Effective January 1, 1998, the board of directors of the Company adopted the
Merrill Lynch special prototype defined contribution plan and appointed Merrill
Lynch as the asset custodian and recordkeeper. The Black Hills Corporation
Benefits Committee (the Committee) was appointed the trustee of the Plan,
replacing the risk manager of the Company as trustee. Also effective January 1,
1998, the risk manager was appointed administrator of the Plan, replacing the
Committee as administrator. Administrative fees of $10,500 were paid by the
Company in 1998.
In January 1998, in connection with the adoption of the prototype plan, funds of
the Plan (other than Black Hills Corporation common stock) were liquidated and
invested in other mutual funds having similar investment objectives.
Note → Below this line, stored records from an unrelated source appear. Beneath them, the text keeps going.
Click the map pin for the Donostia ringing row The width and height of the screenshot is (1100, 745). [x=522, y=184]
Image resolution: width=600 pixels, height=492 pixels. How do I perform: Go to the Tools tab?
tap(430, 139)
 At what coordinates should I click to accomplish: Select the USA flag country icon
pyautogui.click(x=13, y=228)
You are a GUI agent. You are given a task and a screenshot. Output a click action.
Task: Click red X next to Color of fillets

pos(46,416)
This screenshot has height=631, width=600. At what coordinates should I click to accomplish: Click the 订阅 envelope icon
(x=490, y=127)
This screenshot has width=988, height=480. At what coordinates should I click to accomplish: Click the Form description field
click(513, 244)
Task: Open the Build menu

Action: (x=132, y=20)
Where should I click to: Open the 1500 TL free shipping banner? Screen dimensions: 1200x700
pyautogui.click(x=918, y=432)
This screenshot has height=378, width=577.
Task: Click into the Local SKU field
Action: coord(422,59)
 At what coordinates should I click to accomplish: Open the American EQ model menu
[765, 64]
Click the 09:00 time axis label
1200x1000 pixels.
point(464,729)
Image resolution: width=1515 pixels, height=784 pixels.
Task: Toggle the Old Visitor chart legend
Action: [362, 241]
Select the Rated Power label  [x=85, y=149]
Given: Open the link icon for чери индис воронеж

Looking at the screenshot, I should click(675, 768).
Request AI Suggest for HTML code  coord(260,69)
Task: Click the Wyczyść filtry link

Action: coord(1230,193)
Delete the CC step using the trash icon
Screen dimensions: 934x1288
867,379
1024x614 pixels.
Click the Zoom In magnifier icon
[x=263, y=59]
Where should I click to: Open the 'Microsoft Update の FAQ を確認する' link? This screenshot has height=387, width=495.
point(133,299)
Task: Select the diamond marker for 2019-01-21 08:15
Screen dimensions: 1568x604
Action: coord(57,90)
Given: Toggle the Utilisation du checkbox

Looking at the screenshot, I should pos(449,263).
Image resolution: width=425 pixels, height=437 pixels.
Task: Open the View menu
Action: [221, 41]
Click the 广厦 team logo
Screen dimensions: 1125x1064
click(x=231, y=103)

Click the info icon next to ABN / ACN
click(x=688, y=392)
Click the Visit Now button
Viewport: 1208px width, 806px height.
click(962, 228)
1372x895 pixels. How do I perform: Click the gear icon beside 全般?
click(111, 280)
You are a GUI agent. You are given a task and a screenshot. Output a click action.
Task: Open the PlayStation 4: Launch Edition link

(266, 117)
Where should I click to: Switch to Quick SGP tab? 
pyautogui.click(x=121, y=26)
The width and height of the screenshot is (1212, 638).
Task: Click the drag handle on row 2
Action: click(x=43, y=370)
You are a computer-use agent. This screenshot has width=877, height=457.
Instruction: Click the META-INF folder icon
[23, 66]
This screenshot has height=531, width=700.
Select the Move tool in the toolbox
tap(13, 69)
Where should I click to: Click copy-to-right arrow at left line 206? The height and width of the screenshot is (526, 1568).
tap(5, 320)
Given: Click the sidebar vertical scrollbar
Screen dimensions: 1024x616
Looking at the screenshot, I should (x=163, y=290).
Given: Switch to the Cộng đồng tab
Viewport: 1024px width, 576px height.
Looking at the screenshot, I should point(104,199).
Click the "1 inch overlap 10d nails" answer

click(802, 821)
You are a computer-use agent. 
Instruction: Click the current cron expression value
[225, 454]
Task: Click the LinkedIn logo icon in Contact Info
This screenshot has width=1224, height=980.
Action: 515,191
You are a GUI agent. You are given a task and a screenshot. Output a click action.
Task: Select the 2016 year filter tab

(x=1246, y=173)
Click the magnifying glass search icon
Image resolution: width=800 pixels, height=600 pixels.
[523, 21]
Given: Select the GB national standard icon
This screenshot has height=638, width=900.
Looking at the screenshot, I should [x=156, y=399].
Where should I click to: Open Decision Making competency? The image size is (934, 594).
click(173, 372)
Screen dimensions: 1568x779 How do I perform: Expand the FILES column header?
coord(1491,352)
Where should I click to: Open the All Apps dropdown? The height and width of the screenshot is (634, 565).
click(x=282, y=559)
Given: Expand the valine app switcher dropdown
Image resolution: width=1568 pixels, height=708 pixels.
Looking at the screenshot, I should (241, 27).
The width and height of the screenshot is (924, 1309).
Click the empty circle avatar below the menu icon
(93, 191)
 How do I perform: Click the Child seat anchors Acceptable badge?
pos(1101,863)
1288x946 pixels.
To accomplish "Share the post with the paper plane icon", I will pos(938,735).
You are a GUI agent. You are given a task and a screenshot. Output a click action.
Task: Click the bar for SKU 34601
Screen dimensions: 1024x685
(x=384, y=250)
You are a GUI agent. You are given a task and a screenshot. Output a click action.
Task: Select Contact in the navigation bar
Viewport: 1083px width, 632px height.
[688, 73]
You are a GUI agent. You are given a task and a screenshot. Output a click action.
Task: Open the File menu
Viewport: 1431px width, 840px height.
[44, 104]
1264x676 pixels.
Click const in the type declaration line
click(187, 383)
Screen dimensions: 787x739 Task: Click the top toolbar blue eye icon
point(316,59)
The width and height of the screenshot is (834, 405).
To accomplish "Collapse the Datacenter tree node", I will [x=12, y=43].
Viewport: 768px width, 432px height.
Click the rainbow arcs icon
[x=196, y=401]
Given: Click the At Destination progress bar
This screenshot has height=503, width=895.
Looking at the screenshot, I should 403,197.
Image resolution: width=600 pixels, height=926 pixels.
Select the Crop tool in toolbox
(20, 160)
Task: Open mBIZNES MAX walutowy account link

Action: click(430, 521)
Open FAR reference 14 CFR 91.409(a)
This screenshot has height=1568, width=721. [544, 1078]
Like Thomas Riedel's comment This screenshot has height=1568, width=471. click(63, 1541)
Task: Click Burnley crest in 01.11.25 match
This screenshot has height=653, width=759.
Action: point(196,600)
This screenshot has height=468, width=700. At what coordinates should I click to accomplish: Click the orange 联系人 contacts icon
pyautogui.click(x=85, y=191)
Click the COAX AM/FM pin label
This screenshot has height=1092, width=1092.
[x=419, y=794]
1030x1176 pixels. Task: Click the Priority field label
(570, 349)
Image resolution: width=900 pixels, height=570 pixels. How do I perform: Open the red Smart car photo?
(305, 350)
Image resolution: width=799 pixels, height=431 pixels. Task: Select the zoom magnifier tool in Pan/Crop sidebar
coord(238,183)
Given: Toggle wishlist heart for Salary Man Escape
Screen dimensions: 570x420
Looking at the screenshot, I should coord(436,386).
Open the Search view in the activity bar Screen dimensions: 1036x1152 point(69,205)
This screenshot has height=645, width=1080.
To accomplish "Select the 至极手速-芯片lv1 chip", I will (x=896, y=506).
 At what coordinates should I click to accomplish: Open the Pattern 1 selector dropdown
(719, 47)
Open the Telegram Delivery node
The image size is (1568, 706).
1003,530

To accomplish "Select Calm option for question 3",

The following is not a comprehensive description of the Plan and, therefore,
does not include all situations and limitations covered by the Plan.
Participants should refer to the plan agreement for more complete information.
Eligibility
Employees are eligible to participate in the Plan on the first day of
employment.
Contributions
The maximum percentage of compensation an employee may contribute to the Plan is
20%, with an annual maximum contribution of $10,000 in 1998 and $9,500 in 1997,
as provided by the Code. There is no limit to the number of times participants
may change their contribution percentages. Amounts contributed are invested at
the discretion of plan participants in any one of the 22 investment options
described in Note 2.
All contributions made and any earnings therefrom are fully vested to the
participant at all times. The Company does not contribute to the Plan.
The Plan received $101,239 in rollover transfers from other qualified plans in
1998, which are included in participant contributions on the statement of
changes in net assets available for benefits.
Distributions
Upon termination of employment, a participant may elect to have an account
distributed. A terminated participant whose account balance is $5,000 or less
will receive a nonelective lump-sum distribution of their account. No
distribution of a participant's account shall be made while the participant is
an active employee of the Company unless a financial hardship, as defined by the
Code and demonstrated to the plan administrator, exists.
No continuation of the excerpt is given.